The historical center is a nice place to wander around, as it has a pleasant atmosphere – the streets are paved with cobblestones, for example – and pretty architecture. The architecture differs from what you are used to see in Saint Petersburg. Facades of several buildings strongly reminded me of Amsterdam.
On the outskirts of the city you can find the Lenin museum. It is located in one of the former houses of Lenin. Here, he lived a couple of months in 1917, before he ‘started’ the revolution in October. It is a rather small museum, with not many items dating from the time Lenin lived there – although you can see a plate that he ate from – but nevertheless, I recommend going there. They have a lot of interesting photographs, newspaper articles, postcards, maps, letters; they recreated the interior from that time, and above all, give very interesting and entertaining tours through the house.
When I bought a ticket to the museum, the cashier called a friend of her, said that I should wait half an hour, and that my guide would be there soon. And indeed, in half an hour, a very friendly and knowledgeable woman came and gave me an interesting tour through the museum for about two hours. A ticket only costs ₽100. That is rather unbelievable, knowing that my guide went twenty minutes by bus to give me the tour. She was clearly eager to tell me everything that had happened there.

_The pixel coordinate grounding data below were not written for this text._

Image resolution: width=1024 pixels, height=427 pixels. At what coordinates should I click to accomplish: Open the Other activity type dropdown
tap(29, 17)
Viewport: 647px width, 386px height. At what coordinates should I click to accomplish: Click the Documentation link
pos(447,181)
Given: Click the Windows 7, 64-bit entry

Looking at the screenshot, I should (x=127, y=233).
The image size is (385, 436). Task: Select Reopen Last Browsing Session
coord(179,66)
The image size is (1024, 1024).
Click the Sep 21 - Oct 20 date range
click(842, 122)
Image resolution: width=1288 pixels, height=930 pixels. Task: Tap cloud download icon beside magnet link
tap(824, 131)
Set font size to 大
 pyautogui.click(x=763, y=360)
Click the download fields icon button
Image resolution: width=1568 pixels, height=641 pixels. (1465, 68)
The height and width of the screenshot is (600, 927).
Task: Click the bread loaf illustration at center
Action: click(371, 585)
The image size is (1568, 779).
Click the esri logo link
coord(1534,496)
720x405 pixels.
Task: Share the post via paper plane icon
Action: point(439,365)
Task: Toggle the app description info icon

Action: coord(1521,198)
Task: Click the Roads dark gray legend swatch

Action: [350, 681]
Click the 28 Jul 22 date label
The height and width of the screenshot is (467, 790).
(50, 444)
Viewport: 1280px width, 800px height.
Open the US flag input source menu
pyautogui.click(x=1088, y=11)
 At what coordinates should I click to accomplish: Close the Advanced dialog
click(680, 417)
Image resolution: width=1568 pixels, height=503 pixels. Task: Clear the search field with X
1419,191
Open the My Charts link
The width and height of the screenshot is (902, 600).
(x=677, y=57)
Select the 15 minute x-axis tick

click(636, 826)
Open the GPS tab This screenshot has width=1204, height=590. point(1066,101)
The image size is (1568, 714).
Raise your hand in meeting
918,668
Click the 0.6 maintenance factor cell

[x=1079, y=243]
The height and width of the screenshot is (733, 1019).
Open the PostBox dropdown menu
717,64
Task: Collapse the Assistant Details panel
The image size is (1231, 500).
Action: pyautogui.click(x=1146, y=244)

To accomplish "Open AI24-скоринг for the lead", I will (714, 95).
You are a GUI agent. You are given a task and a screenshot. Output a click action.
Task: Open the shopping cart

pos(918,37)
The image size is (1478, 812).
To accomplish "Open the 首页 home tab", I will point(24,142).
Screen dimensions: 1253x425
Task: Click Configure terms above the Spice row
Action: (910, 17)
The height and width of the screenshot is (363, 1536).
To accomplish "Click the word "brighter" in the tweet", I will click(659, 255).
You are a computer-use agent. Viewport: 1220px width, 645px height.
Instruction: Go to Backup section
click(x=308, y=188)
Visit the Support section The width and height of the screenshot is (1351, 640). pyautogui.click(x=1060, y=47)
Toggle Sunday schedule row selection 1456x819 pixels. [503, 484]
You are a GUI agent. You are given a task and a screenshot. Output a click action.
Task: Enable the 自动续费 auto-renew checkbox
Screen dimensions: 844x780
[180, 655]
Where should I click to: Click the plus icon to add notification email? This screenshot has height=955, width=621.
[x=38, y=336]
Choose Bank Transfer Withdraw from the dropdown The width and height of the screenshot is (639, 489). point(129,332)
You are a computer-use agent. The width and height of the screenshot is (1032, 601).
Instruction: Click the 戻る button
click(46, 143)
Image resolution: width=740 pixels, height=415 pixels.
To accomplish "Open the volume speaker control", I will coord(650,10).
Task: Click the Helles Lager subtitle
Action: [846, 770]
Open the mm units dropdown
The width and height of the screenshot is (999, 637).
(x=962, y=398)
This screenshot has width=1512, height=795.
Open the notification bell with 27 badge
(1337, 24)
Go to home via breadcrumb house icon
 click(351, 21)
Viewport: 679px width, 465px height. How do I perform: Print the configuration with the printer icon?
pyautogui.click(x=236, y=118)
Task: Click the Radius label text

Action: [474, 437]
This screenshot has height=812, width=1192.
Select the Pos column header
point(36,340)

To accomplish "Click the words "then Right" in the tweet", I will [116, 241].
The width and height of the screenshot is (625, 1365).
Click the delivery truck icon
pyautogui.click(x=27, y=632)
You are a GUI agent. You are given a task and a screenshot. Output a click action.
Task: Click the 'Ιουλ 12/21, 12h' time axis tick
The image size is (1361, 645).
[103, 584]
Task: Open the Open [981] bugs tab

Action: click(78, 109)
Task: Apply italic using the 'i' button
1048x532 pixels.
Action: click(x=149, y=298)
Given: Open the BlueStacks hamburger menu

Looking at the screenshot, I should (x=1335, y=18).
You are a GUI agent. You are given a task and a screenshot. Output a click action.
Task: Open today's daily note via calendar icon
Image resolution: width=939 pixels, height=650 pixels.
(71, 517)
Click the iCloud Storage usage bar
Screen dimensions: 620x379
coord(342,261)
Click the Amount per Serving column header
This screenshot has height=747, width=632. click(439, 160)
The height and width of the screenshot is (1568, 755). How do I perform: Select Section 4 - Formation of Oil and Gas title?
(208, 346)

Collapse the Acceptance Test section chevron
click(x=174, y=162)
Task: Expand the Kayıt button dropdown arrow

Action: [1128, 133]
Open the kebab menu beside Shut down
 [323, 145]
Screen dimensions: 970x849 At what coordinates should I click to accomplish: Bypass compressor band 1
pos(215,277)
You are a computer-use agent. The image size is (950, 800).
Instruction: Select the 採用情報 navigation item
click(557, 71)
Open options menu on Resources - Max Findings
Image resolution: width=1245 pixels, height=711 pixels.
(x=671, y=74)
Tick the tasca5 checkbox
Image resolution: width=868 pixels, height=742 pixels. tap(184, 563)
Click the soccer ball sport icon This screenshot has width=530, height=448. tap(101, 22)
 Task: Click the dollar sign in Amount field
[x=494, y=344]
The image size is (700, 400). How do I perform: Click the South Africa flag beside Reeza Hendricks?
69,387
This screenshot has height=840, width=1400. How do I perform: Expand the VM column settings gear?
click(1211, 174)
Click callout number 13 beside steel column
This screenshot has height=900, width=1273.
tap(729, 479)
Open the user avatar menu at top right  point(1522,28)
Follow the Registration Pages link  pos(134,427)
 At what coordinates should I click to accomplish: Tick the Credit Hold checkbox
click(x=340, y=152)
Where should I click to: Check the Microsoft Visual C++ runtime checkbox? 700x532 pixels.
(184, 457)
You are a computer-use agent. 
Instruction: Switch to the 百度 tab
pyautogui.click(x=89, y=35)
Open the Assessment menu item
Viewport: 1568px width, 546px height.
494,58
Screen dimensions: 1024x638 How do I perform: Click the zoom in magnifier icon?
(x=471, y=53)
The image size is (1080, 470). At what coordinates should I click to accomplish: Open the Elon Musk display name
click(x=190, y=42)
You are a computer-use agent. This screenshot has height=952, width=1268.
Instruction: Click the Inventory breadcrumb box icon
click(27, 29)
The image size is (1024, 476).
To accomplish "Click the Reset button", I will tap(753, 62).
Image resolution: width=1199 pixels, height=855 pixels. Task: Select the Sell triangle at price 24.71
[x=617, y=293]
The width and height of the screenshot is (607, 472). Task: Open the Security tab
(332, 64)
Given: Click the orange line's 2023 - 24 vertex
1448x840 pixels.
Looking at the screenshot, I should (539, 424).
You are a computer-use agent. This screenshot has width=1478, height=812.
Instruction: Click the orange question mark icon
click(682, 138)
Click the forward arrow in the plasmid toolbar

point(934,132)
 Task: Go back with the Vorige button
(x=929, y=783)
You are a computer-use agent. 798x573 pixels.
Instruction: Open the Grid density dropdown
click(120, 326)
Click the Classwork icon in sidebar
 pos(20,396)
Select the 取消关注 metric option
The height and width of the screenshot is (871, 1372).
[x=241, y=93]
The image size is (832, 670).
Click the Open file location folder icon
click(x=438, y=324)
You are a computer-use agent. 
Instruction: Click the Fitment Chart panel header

To conclude my trip, I visited the Monrepo park. It is a landscape rock park on the northern island in a romantic style. It has zigzag roads, differences in height, benches with nice views on the water. The park is rather big with its surface of 180 hectares, and you could spend hours there. It is a park with payed entrance, ₽100 for adults and ₽200 for foreigners, so, before you go there, practice on your best possible «oдин билет, пожалуйста».